Но что отличает великих жриц Афродиты от простых женщин, могущих дать только человеческую любовь, так это панический страх перед старостью и медленным разрушением тела как источника эротического волшебства: когда это происходит, у них появляется чувство, будто рушится не только то, что они теперь имеют, но и то, чем они когда-то обладали – а ведь это была чрезвычайно богатая событиями жизнь – и тогда они как бы остаются ни с чем, – в то время как женщины простые и смертные, теряя со старостью женское очарование, сохраняют человеческое тепло и все лучшие человеческие качества, в которых, как в надышанном тонкой энергией эмбрионе, спит и вся их свершившаяся жизнь.
Так значит мир стоит на любви? может быть, дай-то Бог… но задумаемся и о том, что ведь было время, когда людей – и в особенности женщин – мы любили гораздо интенсивней, чем на склоне лет, разумеется, годы идут, а силы уходят: стало быть и для любви нужны силы, все это так… однако, с другой стороны, есть ведь в самой нашей сердцевине Сознание поистине с большой буквы, которое не подвержено старению, более того, которое с годами, как доброе вино, только вызревает, напитываясь мудростью, – и вот Оно-то, это все еще наше и почти уже не наше Сознание, будучи по сути иррациональной суммой всей жизни и вместе визитной карточкой в мир иной, подсказывает нам, что хотя любовь и самая великая на земле вещь, но есть еще в мире и другая не менее великая вещь, и имя ей – просто освобождение от любви.
Освобождение без ненависти и без равнодушия, освобождение без какой-либо цели, загадочное и непостижимое освобождение… да, здесь слово подходит к своим границам, за которыми – тайна и безмолвие, потому что объяснить, что же, собственно, «произойдет» в результате полного освобождения, нельзя.
И тем не менее, если бы нам каким-нибудь фантастическим образом предоставили возможность всегда и всех любить, без малейшей альтернативы испытать освобождение от любви, мы бы тысячу раз подумали, прежде чем согласиться, а это говорит о многом: это говорит прежде всего о том, что душа Освобождения живет в нас на равных правах с душой Любви.
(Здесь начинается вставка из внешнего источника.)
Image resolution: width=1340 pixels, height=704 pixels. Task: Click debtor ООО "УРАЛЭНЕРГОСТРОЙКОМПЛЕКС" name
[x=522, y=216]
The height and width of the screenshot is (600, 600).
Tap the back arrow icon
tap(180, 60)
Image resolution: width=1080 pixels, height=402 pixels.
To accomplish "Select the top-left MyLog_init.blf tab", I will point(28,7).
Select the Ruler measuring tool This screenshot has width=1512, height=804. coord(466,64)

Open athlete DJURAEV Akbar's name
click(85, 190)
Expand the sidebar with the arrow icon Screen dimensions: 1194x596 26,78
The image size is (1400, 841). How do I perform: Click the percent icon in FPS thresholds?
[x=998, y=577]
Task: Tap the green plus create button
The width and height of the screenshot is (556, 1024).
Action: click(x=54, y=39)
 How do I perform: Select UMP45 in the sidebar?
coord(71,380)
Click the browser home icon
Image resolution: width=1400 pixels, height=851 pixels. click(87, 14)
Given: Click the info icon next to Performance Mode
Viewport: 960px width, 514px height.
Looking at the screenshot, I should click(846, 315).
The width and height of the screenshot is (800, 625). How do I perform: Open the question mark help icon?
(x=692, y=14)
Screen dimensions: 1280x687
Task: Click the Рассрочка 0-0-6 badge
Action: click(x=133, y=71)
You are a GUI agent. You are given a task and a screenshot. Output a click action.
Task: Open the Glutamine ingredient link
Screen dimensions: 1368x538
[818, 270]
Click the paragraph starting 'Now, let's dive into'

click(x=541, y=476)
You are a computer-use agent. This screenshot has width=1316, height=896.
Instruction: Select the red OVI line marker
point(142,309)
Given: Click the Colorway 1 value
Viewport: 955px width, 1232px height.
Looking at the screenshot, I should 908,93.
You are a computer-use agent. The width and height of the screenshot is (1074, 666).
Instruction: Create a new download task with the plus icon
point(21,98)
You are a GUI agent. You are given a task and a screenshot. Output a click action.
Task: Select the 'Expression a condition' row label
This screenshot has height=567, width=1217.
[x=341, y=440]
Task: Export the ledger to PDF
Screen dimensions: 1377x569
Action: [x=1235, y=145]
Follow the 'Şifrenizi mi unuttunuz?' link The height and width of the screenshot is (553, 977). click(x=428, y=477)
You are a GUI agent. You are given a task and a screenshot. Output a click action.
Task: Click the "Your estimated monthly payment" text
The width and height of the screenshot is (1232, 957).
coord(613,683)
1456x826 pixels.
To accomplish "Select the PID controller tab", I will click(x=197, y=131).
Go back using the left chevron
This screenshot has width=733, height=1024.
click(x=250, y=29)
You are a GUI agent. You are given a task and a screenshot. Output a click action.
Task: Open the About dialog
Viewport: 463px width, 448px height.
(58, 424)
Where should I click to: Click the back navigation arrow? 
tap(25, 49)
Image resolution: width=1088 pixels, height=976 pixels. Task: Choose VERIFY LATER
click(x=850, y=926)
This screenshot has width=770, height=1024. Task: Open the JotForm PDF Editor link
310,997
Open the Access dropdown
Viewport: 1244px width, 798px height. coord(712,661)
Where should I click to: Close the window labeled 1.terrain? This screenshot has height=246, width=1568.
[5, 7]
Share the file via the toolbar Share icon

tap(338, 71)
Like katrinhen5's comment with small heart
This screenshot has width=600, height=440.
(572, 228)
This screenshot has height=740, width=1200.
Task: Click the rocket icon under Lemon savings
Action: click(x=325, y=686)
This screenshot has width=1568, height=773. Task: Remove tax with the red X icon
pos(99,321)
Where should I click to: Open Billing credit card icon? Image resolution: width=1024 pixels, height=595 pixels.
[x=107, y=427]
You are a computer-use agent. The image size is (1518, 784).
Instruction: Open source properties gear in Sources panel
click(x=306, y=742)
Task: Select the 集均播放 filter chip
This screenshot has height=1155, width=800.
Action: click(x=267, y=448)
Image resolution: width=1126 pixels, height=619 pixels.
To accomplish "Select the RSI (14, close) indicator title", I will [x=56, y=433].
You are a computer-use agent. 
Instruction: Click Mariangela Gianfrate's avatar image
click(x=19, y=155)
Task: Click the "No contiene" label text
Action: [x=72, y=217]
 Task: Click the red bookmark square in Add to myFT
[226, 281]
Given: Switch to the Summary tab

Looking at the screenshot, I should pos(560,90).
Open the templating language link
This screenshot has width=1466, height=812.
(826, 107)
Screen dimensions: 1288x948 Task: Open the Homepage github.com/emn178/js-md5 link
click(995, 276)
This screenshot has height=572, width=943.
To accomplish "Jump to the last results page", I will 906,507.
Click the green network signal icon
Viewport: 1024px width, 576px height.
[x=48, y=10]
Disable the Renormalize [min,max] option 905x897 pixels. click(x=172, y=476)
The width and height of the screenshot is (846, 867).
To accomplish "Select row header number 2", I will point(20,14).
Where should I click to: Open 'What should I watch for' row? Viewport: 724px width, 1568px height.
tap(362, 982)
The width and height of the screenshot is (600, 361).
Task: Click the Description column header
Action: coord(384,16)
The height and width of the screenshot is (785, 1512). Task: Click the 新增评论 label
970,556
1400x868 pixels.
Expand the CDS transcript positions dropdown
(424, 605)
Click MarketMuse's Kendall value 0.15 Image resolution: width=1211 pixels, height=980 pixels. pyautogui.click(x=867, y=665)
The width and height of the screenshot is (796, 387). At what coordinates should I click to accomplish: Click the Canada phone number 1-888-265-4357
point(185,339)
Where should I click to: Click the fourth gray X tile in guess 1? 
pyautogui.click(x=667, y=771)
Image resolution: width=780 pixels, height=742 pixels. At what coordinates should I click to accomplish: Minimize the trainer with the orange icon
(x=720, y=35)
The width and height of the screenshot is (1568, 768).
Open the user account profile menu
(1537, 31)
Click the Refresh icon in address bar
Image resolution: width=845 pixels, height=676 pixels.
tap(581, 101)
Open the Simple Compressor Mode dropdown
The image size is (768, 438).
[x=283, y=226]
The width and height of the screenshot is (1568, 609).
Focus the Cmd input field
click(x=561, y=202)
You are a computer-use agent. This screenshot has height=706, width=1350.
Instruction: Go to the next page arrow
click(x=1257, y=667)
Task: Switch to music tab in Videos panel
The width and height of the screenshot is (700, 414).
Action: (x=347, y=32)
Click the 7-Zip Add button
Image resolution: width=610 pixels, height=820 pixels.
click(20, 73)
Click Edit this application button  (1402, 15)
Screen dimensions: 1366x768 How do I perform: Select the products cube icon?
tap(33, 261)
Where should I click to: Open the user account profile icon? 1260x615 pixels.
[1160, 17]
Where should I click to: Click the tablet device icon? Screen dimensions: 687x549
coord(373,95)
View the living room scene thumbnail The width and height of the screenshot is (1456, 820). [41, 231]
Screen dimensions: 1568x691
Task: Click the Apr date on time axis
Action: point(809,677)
А как они там уживаются? да очень просто: как уживается в мире христианство с буддизмом? вот именно, как и все истинное и великое: неслиянным и нераздельным образом, отчего следует предположить, что только потому они и явились в мир в качестве мировых религий, что сызмальства соседствуют в человеческой душе, – и весь вопрос только в том, возможны ли Любовь и Освобождение в том чистом виде, в каком они провозглашены основателями обеих религий, или они могут существовать лишь в смешанных субстанциях, как это мы наблюдаем испокон веков на примере себя и своих ближних.